Following these initial stages, we studied the four episodes selected again and each wrote a short, initial analysis of these in a shared file. This analysis was then further refined in response to a number of theoretically informed analytic questions that—drawing from the core concerns from the field—sought to expose constraints in dominant discursive constructions of queer lives and the range and extent of action for change that is considered possible within these dominant framings. These analytic questions were as follows:
How are taken-for-granted understandings of various aspects of queer lives (e.g., coming out, fitting in) reflected, depicted, worked through, resisted, subverted, and so forth?
What dominant frames or lenses through which queer lives are typically represented are invoked and/or problematized?
What framing devices, comedic modalities, and so forth are mobilized to challenge these understandings and to cultivate “astonishment” on the part of the audience?
What limitations do these moments of astonishment reveal about how queer lives are typically thought about and what “other-worldly” possibilities do they afford?
Further conversations on the practical pedagogical potential of each clip ensued, homing in on the practicability of engaging with each episode to address our three core concerns. From this, we finalized the sample to three episodes in total, namely Season 1, Episode 11 (“Little Sister”); Season 5, Episode 11 (“Meet the Parents”); and Season 6, Episode 14 (“Happy Ending”). In-depth written analyses of these episodes were composed, alongside a set of classroom prompts to accompany their exploration with student teachers. The outcomes of this work are presented in the following accounts.

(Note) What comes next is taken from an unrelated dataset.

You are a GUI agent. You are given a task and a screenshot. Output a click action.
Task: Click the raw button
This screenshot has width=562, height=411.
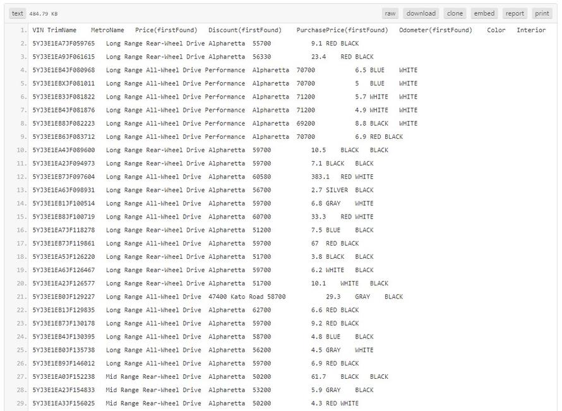pyautogui.click(x=390, y=13)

Exploring Schitt’s Creek and Its Queer Pedagogical Potential
Season 1, Episode 11: “Little Sister”
The episode “Little Sister” contains a number of discrete plotlines, one of which centers around David’s attempts to counsel Connor, a self-described “gay kid living in a town that makes [him] wanna throw up.” Jocelyn Schitt—a teacher at the local high school and wife to the mayor of Schitt’s Creek, Roland Schitt—believes that Connor is “struggling with his sexuality” and having “a little trouble fitting in.” Having identified David as “the sort of person who had a hard time in high school,” she approaches him (while he is purchasing toilet paper in the local store) to ask if he would talk to Connor to reassure him that “things only get better.” Preoccupied with his own problems—most notably the complexities of his “friends with benefits” arrangement with Stevie—David is reluctant to offer life advice to anyone else, but is cajoled by Joselyn into becoming a mentor to the “troubled” teen.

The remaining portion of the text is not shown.